Despite the negative background surrounding its release, Future Nostalgia is a peppy, fun step forward in Lipa’s career. Lipa’s 2017 self-titled debut cemented her as a successful, stable pop force. Radio mammoth “New Rules” dominated charts worldwide and the debut garnered Lipa her status as 2017’s most streamed female artist. She played this route to pop stardom safely, though; her 17-track debut contained a lot of EDM filler, tactful collabs and on-trend Ed Sheeran lyrics about anxiety and party-skipping. Her appeal felt formulaic, almost indecipherable in a music sphere with receding pop dominance. There wasn’t a distinct personality to Lipa’s celebrity, her then lacking stage presence picking up slack in meme potential. Her leathery, molasses-thick register was her saving grace, polished like a relic from pop music’s past.
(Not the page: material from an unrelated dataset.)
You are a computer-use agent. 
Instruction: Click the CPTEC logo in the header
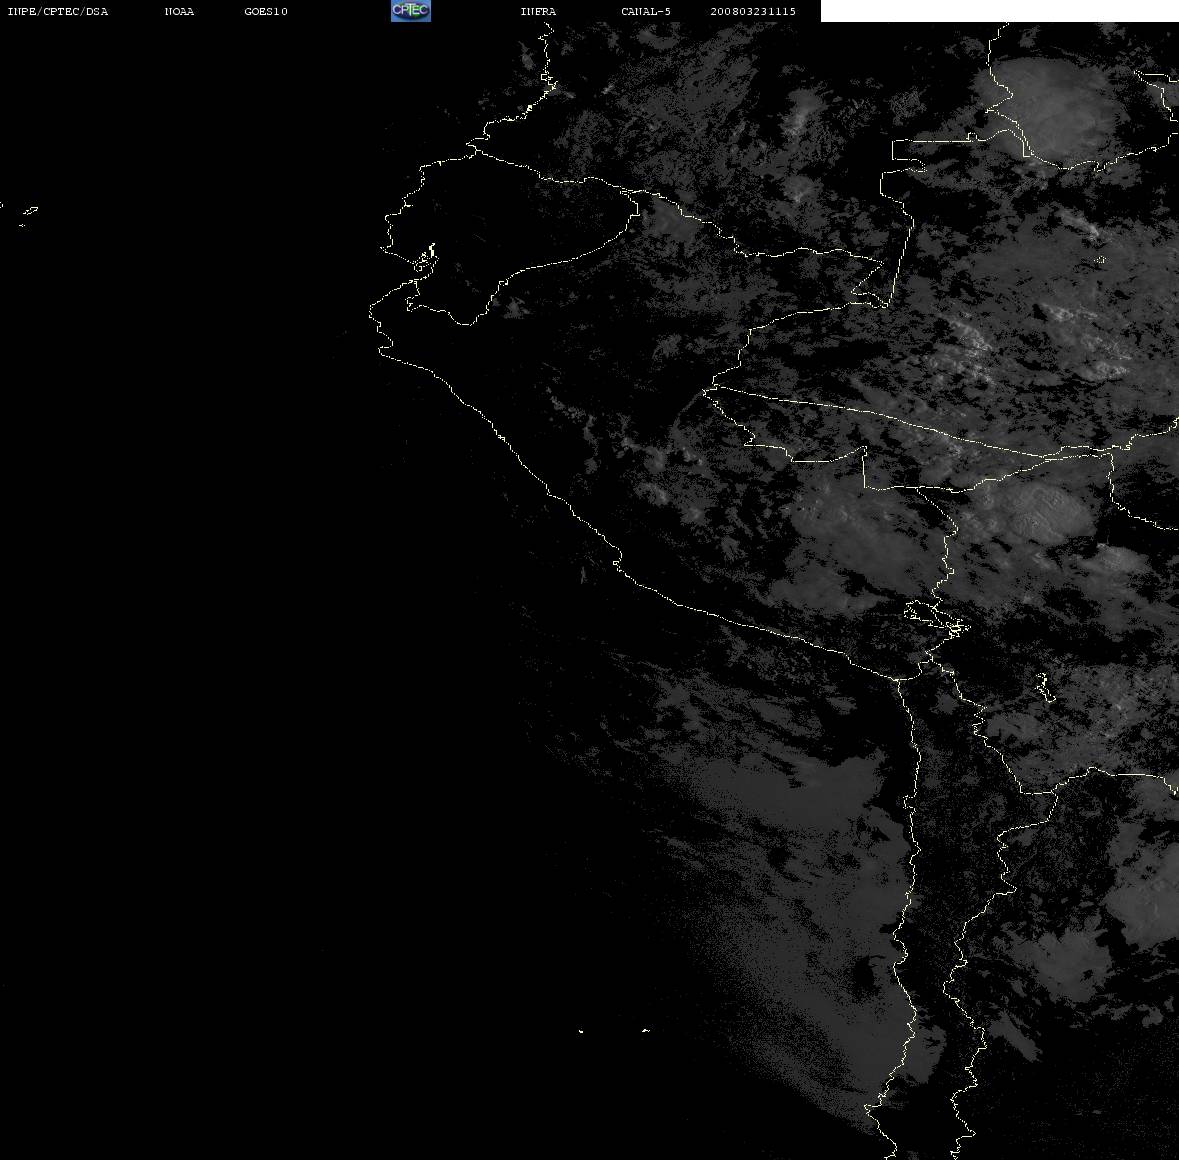click(411, 11)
For this reason, Future Nostalgia is a testament to Lipa’s evolution and greater control of her career. The new era is as distinct a shift for Lipa’s image as her two-toned bob. Shortly following her breakup with longtime boyfriend Isaac Carew, Lipa had a relationship with Anwar Hadid and a leading single that blithely addresses her ex. “Did the heartbreak change me? Maybe,” she croons in “Don’t Start Now.” “But look at where I ended up / I’m all good all ready / so moved on it’s scary.” Her voice is strong, almost melismatic, but it glides effortlessly off the thumping percussion and pulsing synths. An electric violin in the bridge elevates this already buoyant boogie track with a groovy disco flare. Follow-up single “Physical” has the same vintage bubble wrap, but with an anthemic intensity. Lipa chants “Let’s get physical” over a neon, almost jazzercise-type melody. While very imitative, its chugging synthline and synth flares don’t come off as dated.
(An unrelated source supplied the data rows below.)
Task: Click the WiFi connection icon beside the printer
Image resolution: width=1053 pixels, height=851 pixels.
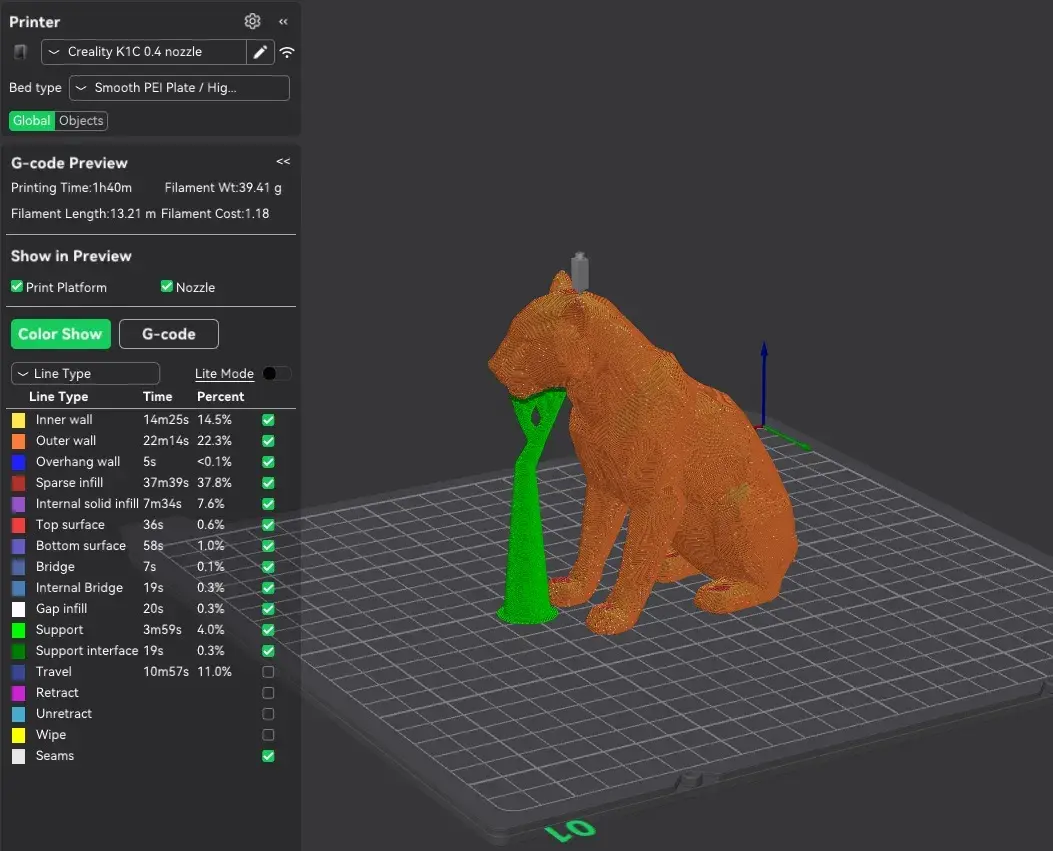Action: [287, 52]
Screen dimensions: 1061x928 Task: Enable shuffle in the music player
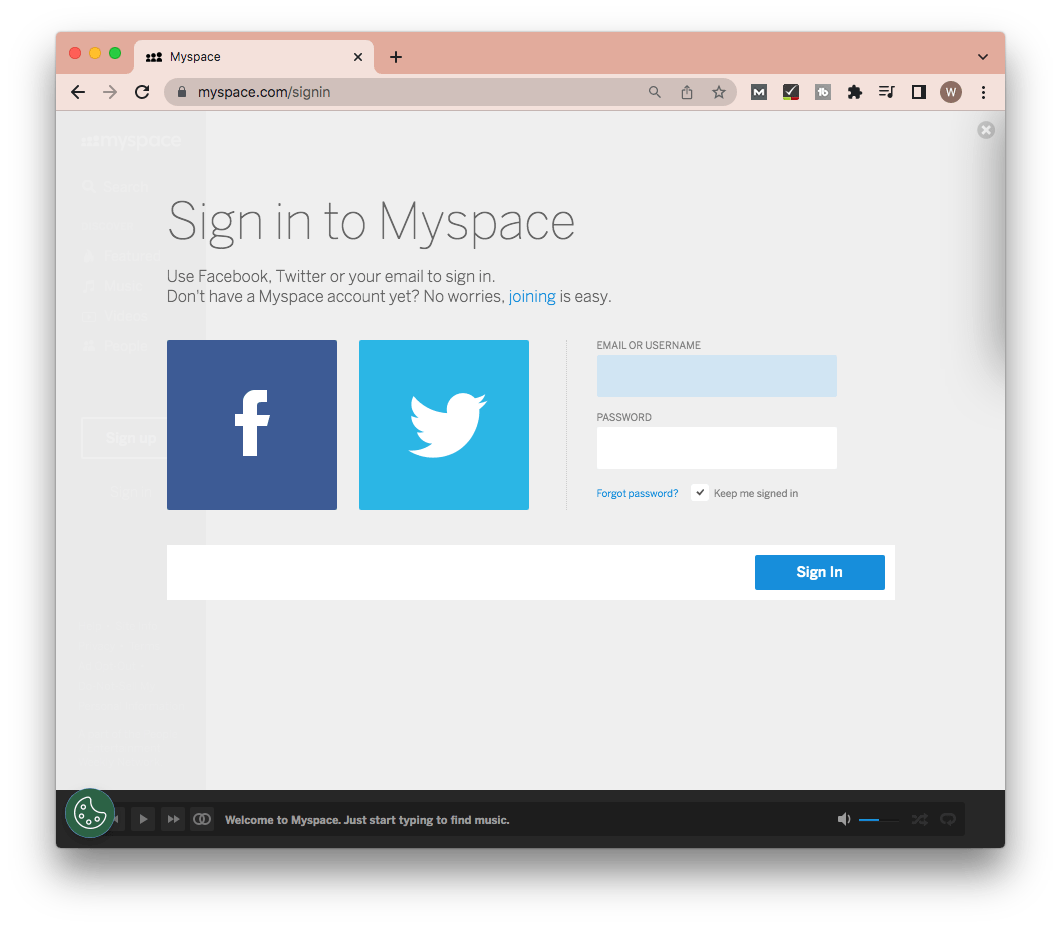[x=919, y=819]

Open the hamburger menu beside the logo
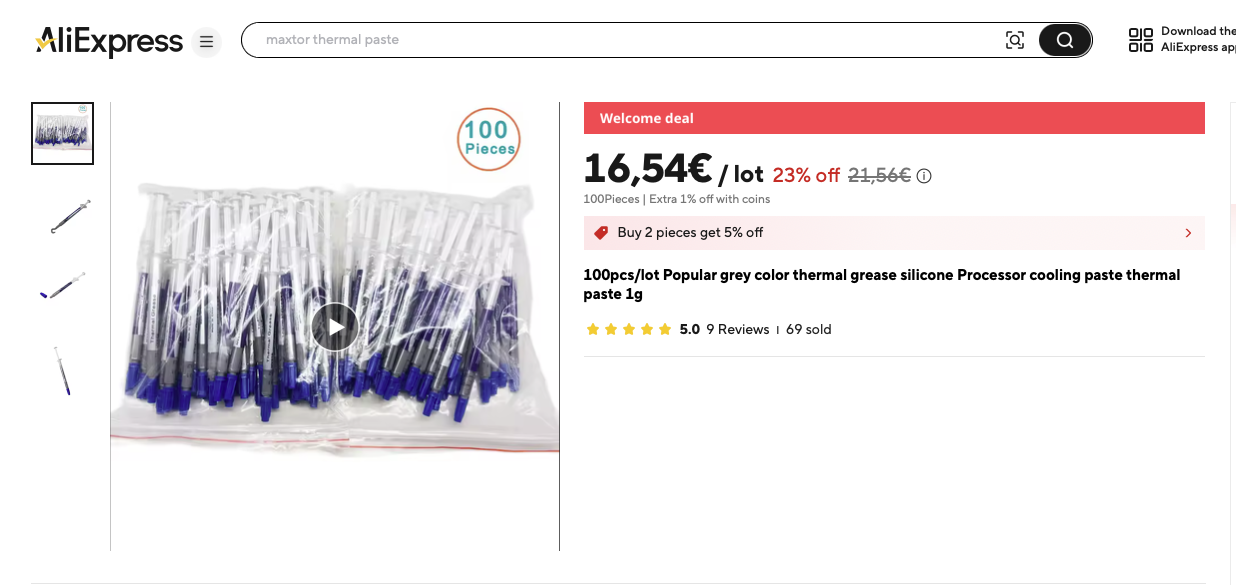click(207, 42)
Lipa both literally and figuratively breathes “Future Nostalgia” into the initial title track. A robotic voice harkens back to Prince’s “1999” while also whispering “future” throughout the song’s intro. From there hovers a comfortably cheesy keyboard melody and flaring synths. Lipa wears the unabashedly chunky bassline like a chain as she proclaims, “You want a timeless song / I want to change the game,” as if to state her album’s mission. The song carries the same stratosphere of the ’80s, but her attitude anchors it to the future with contemporary commentary and references to futurist artist John Lautner.
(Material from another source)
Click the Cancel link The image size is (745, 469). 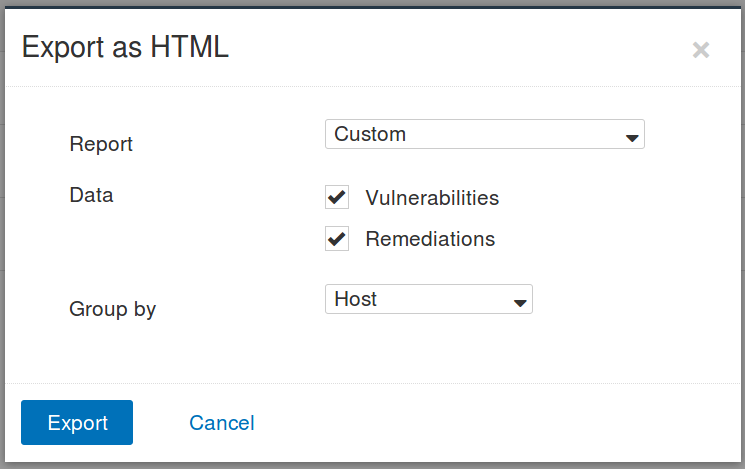222,423
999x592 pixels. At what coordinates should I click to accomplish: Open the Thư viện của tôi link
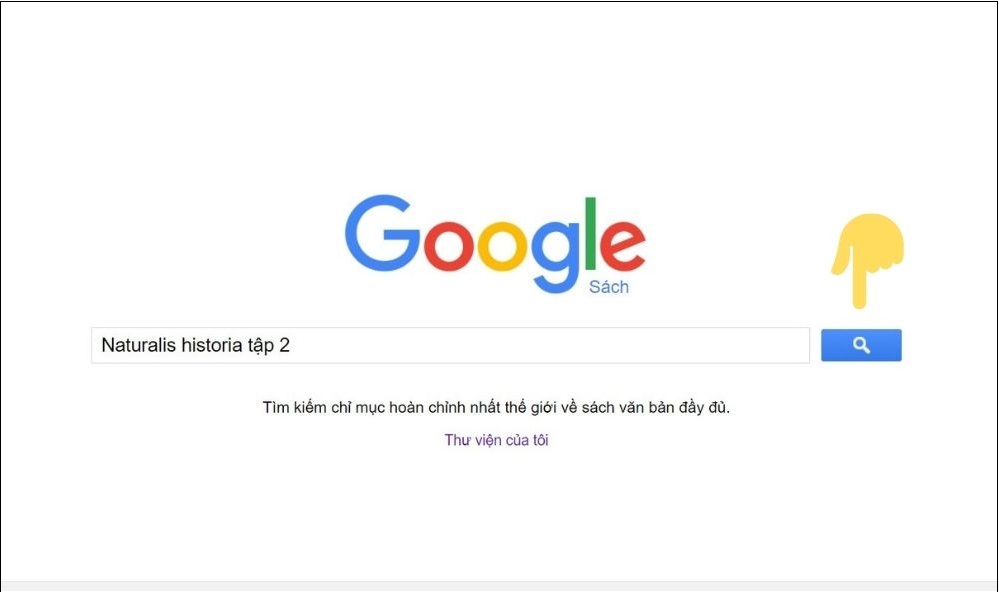[496, 440]
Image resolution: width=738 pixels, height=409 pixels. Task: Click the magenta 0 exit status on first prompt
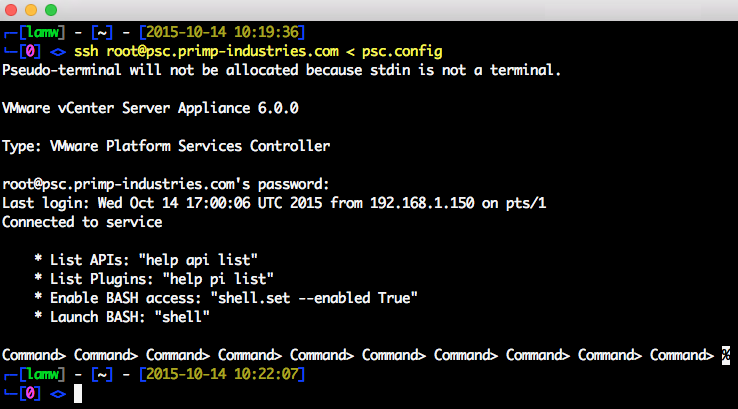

While never as kitsch as the intro track, a similarly contagious ’80s pop ether coats every moment on Future Nostalgia. Some songs contemplate the transcendent, altering nature of love and romance. “Levitating” is galactic and starry eyed with wobbly, rhythmic synths and spacey imagery that call a “sugar boo” to dance in the moonlight and “fly away.” Similarly, hazy “Hallucinate” pulses with laser beam flares and promises to “love you like a fool.” Other songs wrestle with the tension of recent heartbreak and newfound love. Most notable is her recent single “Break My Heart” that considers the anxiety and potential doom of a newfound love. Hypnotic and dreamy standout track “Love Again” visits similar territory with a simple violin melody that flourishes under the vision of developing trust in a new romance.
Future Nostalgia operates under a vision that is equal parts visceral and nostalgic. With the ambition to reinvent herself, Dua Lipa modernizes an iconic pop sound. This goes down to the very fabric of the album, thumb-tacking legendary sounds and moments in ’80s music with a contemporary bend. By collaborating with disco legend Niles Rodgers on the album and tracking back to the near forgotten pop trend of the 2000s, Lipa honors the past as she breathes life into the EDM pop scene that kick-started her artistry. Beyond the ’80s synth-packing Lipa, Future Nostalgia is a balanced blend of raw vulnerability and empowerment as Lipa navigates love, self assurance and heartbreak. Despite its newness and early appearance in her career, Lipa’s Future Nostalgia is a timeless pop masterpiece.